▶ [Texto extraído]

Acórdão do Tribunal da Relação de Coimbra
Processo:
4234/03
Nº Convencional: JTRC
Relator: DR. MONTEIRO CASIMIRO
Descritores: CONTRATO DE EMPREITADA
RESOLUÇÃO DO CONTRATO
Data do Acordão: 04/20/2000
Votação: UNANIMIDADE
Tribunal Recurso: LEIRIA
Texto Integral: S
Meio Processual: RECURSO DE APELAÇÃO
Decisão: NEGADO PROVIMENTO
Legislação Nacional: ART. 473.º, 397.º, 398.º, 406.º C.C. E ART. 273.º C.P.C.
Sumário:

Tendo o autor resolvido o contrato de empreitada, com base na mora no seu cumprimento, não lhe é devida a penalidade estabelecida para tal mora, visto que, extinta a relação contratual, extinguiram-se os direitos e obrigações dela emergentes, designadamente o direito de exigir do empreiteiro a pena convencionada pela mora no cumprimento do contrato, já que não pode o autor, a um tempo, pretender a destruição do contrato e, a outro tempo, a sua manutenção, para invocar a seu favor uma das suas cláusulas.
Decisão Texto Integral:
Acordam no Tribunal da Relação de Coimbra:


AA propôs, em 10/09/1998, pelo Tribunal de Círculo de Leiria, acção com processo ordinário contra BB, CC e mulher, DD, e EE e mulher, FF, com os seguintes fundamentos, em síntese:
!9/05/1992, e por contrato escrito, foi acordado entre o autor e os réus que estes construiriam uma moradia na Marinha Grande, para o primeiro, pelo preço de 20.000.000$00, dentro de 360 dias a contar do início da construção.

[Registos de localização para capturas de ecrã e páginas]
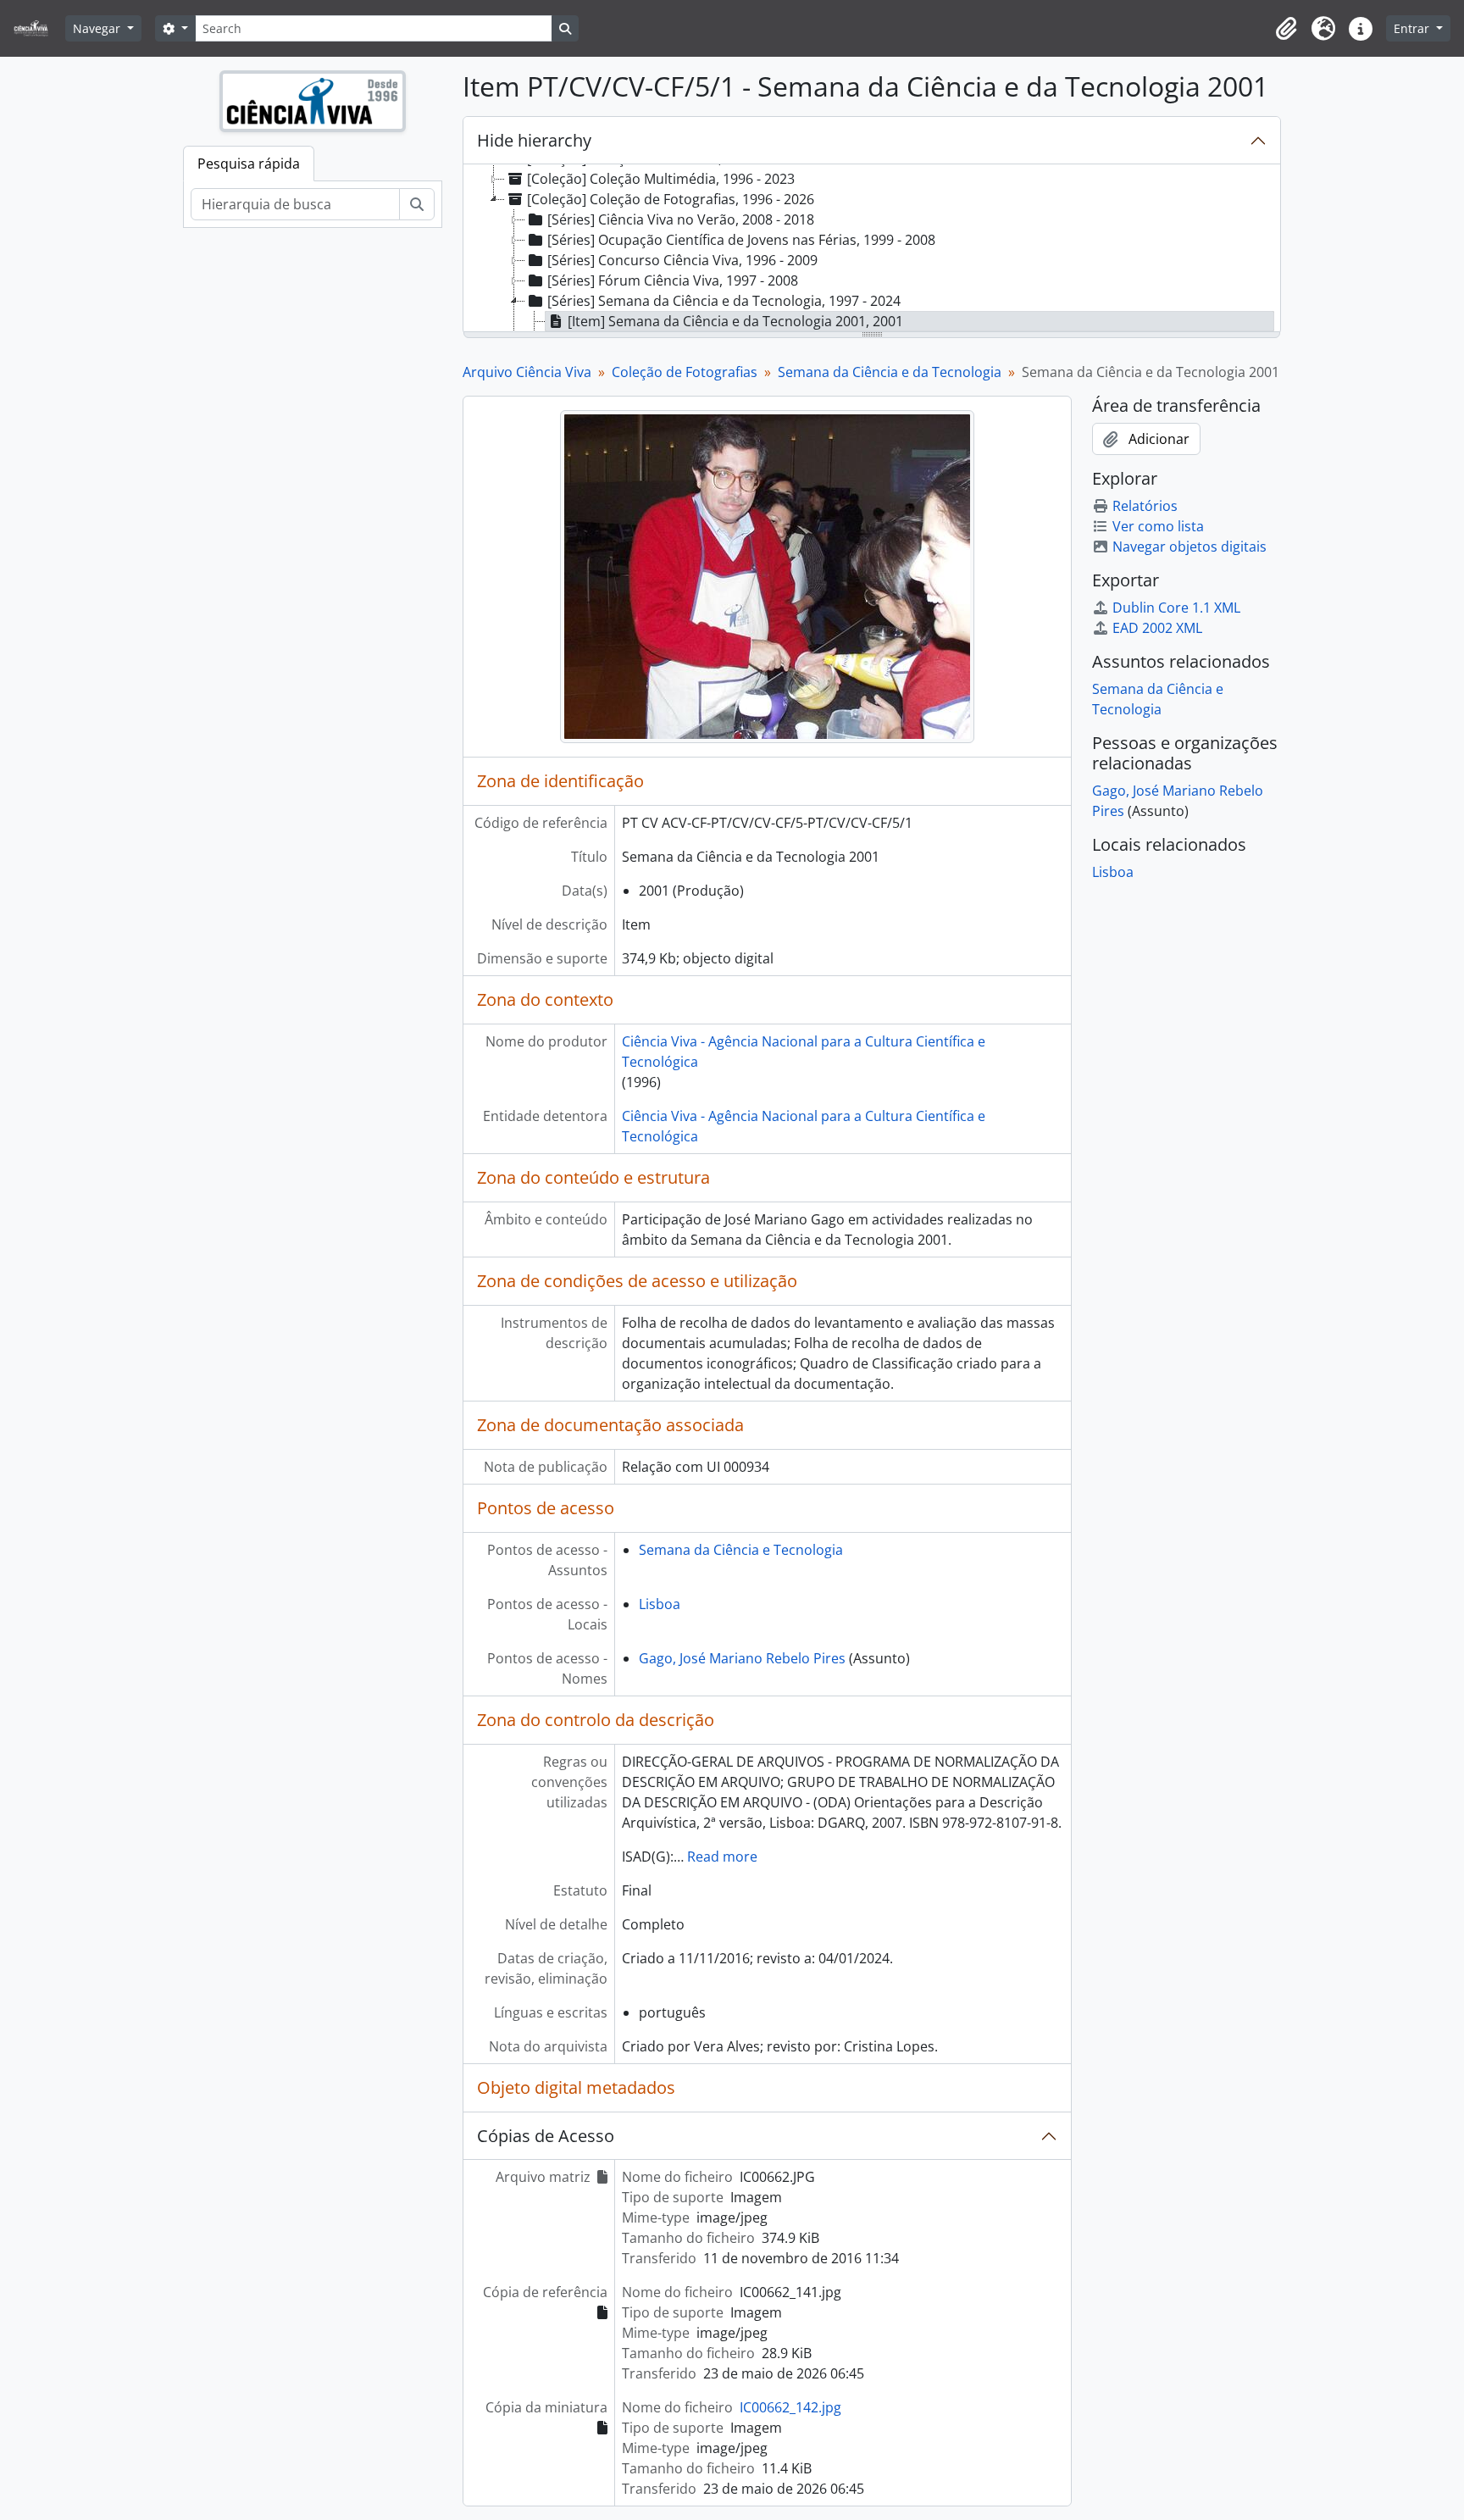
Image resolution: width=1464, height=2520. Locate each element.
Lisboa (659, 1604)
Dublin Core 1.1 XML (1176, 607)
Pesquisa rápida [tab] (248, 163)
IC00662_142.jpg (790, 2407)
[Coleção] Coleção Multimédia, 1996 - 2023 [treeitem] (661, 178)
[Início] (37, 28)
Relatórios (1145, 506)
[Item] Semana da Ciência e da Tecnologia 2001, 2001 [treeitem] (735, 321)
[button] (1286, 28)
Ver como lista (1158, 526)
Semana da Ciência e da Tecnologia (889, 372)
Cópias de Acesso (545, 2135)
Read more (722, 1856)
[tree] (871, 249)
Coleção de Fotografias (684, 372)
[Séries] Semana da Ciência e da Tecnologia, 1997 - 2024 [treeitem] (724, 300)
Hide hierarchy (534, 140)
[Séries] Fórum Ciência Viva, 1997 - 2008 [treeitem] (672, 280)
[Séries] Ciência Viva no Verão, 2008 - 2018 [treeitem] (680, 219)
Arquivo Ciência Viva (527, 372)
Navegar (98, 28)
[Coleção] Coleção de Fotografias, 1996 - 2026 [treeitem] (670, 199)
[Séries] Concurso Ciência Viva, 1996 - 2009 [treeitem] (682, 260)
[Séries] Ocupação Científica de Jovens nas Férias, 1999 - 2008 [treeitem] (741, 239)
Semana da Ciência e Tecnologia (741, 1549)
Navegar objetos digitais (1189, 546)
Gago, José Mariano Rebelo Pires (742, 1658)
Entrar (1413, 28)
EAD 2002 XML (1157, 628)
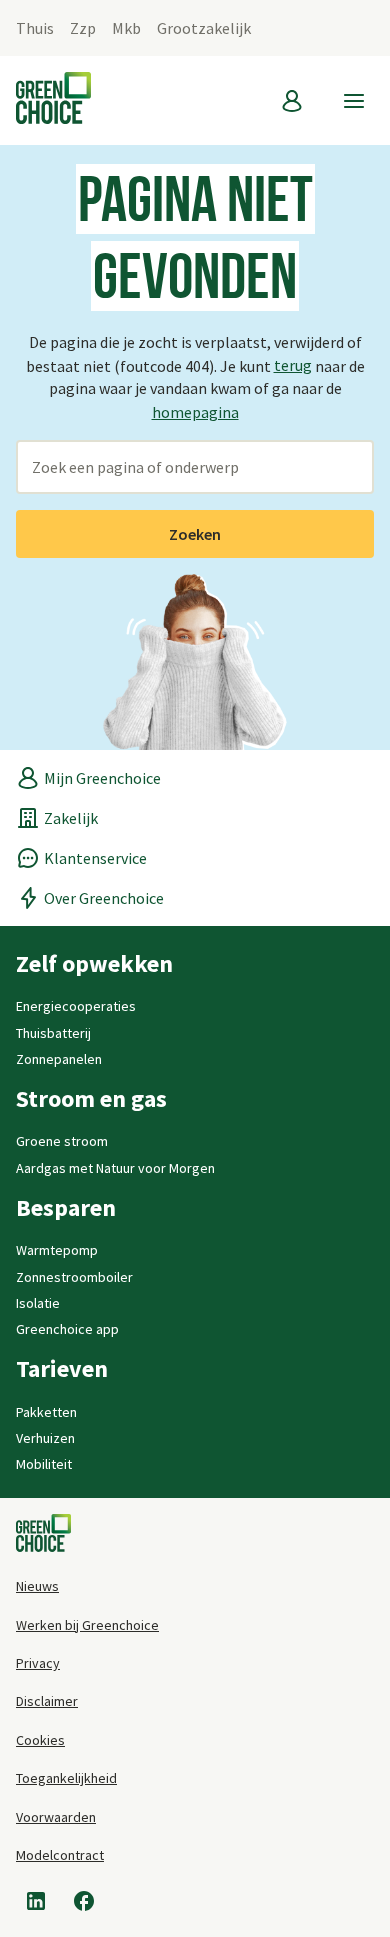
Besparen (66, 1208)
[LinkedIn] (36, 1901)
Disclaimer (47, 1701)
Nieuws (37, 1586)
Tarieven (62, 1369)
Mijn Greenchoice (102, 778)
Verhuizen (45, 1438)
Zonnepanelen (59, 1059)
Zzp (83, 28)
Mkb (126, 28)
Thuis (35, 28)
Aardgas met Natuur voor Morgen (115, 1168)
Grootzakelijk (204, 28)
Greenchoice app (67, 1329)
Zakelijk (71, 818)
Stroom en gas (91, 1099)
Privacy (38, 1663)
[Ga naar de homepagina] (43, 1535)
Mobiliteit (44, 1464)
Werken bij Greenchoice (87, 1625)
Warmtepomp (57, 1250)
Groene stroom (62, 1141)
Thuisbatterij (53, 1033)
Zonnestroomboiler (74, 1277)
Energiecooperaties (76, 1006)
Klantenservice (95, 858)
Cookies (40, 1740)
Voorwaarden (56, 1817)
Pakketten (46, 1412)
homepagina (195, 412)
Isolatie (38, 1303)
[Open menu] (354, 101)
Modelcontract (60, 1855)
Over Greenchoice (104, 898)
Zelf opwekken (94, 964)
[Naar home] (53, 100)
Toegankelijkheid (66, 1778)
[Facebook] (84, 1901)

▶ [Objetivo]
Indique, para cada afirmação, se está de acordo com o acórdão sobre o contrato de empreitada, respondendo sim ou não e citando as palavras decisivas do acórdão: (a) o acórdão foi votado por unanimidade; (b) o recurso de apelação obteve provimento; (c) a moradia devia ser construída dentro de 360 dias a contar da assinatura do contrato. Os registos provêm de outra fonte, sem ligação ao acórdão.

▶ [Resultado do exercício]
(a) Sim: «Votação: UNANIMIDADE».
(b) Não: «Decisão: NEGADO PROVIMENTO».
(c) Não: «dentro de 360 dias a contar do início da construção».